*** Block opens ***
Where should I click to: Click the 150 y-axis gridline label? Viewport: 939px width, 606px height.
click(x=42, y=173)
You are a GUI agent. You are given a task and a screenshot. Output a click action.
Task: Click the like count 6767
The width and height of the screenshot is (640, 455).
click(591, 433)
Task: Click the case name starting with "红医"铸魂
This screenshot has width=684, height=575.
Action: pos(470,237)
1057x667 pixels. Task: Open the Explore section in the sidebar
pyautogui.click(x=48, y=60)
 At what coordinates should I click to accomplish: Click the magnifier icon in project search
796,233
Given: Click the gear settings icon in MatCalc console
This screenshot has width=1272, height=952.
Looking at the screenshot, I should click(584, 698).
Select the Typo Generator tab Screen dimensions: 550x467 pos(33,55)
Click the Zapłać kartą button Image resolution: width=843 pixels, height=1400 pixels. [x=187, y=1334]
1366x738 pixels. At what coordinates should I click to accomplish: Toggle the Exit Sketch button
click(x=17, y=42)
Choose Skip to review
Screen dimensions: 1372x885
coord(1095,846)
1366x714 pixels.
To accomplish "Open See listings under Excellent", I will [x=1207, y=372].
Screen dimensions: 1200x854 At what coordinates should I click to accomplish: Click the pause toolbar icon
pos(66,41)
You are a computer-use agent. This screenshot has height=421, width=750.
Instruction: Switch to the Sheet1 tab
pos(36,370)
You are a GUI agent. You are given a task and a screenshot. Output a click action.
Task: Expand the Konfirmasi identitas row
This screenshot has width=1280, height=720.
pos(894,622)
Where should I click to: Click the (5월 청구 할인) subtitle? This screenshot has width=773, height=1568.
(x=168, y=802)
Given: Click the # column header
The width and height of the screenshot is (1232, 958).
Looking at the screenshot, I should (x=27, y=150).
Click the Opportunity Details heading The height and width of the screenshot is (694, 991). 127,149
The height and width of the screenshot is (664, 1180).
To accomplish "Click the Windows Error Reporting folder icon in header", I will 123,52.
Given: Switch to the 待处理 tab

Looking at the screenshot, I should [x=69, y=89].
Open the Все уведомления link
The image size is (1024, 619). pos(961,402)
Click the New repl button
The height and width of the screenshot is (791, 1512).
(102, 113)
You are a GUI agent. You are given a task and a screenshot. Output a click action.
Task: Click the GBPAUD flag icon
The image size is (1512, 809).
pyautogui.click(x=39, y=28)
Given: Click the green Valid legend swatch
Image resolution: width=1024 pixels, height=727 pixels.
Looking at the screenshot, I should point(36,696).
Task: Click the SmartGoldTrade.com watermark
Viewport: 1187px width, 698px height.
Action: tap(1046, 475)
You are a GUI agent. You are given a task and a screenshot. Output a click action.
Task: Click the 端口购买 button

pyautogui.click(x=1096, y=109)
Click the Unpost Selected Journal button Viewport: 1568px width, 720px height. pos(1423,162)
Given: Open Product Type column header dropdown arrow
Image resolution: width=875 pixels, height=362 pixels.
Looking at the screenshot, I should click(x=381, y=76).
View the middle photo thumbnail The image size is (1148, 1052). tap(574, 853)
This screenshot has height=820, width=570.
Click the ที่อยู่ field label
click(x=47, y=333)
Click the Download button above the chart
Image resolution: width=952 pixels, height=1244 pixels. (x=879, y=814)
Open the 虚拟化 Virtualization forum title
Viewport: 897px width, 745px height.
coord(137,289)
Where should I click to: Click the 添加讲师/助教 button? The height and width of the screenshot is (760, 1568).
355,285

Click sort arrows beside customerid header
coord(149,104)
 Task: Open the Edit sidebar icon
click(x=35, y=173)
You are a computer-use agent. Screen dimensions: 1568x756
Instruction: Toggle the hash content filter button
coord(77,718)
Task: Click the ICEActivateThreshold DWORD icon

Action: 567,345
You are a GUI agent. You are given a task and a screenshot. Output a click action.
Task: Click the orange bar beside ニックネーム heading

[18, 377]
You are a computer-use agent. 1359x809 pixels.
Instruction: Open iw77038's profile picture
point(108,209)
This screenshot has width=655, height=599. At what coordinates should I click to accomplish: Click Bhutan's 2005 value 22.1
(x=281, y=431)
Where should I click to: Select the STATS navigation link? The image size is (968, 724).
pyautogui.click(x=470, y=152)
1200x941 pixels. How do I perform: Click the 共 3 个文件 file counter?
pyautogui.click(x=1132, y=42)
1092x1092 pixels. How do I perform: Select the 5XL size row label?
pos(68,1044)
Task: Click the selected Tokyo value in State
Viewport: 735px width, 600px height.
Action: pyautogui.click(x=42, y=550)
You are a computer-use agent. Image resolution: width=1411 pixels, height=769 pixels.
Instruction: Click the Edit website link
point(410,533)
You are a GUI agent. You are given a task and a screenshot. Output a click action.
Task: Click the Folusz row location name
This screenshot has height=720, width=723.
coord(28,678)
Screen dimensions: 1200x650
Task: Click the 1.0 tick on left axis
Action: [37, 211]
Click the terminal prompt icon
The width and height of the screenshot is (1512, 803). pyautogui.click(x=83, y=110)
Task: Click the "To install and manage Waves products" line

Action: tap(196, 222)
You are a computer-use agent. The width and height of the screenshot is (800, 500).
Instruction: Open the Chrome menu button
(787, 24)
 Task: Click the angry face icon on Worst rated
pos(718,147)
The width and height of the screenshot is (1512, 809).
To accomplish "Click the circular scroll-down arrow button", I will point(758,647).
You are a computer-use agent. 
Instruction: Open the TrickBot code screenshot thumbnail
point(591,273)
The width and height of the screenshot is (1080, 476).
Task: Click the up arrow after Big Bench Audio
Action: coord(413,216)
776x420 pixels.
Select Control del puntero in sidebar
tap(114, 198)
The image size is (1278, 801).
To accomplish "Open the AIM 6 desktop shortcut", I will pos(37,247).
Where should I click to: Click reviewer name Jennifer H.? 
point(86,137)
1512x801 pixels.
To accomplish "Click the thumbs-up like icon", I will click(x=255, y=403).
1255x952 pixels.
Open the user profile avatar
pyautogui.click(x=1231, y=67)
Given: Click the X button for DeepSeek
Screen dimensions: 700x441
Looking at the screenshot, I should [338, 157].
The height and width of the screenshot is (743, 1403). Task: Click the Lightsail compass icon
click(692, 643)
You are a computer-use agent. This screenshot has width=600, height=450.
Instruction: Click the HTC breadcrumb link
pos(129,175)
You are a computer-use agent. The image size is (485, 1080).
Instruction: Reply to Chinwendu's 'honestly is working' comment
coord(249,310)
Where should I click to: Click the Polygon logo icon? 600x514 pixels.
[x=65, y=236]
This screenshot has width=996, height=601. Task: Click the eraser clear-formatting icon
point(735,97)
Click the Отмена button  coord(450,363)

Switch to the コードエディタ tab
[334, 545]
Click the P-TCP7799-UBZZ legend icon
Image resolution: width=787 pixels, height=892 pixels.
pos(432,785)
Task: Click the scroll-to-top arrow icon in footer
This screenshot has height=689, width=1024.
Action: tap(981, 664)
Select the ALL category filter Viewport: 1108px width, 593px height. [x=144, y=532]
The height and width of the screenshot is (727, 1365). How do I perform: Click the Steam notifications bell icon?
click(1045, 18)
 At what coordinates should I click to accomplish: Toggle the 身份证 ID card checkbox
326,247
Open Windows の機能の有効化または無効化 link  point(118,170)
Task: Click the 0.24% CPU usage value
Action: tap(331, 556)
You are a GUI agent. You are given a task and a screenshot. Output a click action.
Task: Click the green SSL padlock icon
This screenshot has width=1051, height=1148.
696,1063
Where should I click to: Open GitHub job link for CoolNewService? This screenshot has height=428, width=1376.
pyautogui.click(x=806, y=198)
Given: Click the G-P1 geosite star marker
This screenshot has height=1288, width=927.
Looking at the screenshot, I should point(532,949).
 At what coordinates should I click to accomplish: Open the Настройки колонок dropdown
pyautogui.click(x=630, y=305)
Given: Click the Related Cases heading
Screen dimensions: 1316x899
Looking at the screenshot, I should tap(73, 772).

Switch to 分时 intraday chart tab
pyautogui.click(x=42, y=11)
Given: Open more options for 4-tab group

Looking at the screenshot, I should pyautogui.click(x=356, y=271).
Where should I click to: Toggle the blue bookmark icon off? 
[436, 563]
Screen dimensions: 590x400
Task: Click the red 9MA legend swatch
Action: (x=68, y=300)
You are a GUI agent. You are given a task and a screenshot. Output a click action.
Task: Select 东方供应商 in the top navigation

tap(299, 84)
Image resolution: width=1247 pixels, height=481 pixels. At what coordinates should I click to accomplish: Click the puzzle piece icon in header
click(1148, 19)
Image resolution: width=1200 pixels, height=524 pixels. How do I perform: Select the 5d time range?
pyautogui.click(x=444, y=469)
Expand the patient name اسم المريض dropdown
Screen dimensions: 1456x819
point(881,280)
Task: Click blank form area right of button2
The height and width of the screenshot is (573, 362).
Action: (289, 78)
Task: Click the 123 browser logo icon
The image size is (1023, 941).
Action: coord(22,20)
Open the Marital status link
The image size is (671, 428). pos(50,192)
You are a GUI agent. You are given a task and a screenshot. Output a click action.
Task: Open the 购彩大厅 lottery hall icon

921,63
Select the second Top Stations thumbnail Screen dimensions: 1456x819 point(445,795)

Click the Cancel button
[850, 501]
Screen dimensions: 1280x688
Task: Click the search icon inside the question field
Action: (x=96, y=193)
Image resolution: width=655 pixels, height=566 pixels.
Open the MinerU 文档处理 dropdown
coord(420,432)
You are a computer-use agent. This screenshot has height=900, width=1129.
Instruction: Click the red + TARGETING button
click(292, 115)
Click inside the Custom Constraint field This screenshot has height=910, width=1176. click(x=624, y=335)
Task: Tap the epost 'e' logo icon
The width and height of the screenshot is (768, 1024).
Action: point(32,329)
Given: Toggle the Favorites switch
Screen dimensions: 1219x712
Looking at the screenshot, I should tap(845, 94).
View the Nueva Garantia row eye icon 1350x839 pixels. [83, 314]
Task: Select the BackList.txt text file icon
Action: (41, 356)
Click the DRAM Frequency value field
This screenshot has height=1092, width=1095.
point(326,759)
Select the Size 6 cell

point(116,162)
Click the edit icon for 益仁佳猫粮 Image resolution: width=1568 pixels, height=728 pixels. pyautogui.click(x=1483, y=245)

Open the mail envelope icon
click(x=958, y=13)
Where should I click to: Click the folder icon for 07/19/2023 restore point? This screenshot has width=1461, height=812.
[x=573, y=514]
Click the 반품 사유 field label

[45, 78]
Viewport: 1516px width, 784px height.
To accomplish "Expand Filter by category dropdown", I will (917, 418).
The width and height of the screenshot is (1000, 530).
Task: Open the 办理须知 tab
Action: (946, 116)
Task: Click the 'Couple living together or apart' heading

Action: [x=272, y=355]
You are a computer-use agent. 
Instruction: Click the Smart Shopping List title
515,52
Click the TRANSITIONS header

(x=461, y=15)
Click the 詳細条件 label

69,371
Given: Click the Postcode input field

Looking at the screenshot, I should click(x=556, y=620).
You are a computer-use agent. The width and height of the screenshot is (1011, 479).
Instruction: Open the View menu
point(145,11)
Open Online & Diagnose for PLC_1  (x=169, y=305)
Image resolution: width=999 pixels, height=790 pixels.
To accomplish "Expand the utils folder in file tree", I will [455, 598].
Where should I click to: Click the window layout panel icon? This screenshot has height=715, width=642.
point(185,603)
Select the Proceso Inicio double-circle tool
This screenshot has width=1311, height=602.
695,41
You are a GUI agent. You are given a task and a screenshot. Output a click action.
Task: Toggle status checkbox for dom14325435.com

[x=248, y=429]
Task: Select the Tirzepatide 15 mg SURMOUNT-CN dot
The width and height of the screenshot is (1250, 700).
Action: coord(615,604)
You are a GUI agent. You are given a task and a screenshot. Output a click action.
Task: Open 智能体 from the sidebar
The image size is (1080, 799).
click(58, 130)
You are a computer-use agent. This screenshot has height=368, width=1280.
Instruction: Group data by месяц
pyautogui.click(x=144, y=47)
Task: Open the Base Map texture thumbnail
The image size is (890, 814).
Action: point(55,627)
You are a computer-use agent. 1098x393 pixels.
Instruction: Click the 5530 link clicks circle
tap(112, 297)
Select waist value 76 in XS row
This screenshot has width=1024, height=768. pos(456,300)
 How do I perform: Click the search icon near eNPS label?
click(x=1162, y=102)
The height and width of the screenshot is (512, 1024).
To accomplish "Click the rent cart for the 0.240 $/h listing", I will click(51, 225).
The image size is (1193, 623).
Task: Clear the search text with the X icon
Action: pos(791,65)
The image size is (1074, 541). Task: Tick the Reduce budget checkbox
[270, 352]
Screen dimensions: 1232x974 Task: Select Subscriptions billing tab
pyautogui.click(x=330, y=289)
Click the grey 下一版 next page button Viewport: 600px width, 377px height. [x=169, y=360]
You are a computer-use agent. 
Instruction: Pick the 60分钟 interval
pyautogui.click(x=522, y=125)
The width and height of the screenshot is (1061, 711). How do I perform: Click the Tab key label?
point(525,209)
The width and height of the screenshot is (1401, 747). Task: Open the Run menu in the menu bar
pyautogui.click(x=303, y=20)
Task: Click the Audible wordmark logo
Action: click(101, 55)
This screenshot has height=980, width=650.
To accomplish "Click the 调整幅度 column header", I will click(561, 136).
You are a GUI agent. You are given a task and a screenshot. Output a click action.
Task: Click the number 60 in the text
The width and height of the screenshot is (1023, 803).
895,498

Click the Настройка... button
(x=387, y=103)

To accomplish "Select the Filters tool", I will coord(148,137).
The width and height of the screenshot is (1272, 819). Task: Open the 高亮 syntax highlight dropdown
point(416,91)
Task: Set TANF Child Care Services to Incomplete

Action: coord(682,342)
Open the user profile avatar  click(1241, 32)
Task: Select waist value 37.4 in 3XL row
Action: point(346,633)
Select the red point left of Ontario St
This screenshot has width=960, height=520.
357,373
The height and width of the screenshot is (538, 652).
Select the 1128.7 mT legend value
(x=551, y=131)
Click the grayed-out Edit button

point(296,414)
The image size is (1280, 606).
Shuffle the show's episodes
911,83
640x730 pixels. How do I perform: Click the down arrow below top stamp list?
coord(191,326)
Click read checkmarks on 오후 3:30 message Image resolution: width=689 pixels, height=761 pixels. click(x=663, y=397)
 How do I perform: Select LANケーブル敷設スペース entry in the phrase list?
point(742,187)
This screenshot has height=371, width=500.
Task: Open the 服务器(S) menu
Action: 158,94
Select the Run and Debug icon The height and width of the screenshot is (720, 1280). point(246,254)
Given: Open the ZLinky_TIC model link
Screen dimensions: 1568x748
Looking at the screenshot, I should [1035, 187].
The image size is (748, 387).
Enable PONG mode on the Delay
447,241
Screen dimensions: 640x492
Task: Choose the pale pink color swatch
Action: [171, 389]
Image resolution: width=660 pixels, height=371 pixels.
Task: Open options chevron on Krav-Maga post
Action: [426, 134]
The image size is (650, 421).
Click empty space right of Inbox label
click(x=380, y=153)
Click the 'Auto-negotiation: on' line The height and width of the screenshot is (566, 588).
*** Block closes ***
Copy out the lines above exactly, beginning at the one that contains "Task: Open the 购彩大厅 lottery hall icon" and ending at the one that contains "Select the second".

OUTPUT:
Task: Open the 购彩大厅 lottery hall icon

921,63
Select the second Top Stations thumbnail Screen dimensions: 1456x819 point(445,795)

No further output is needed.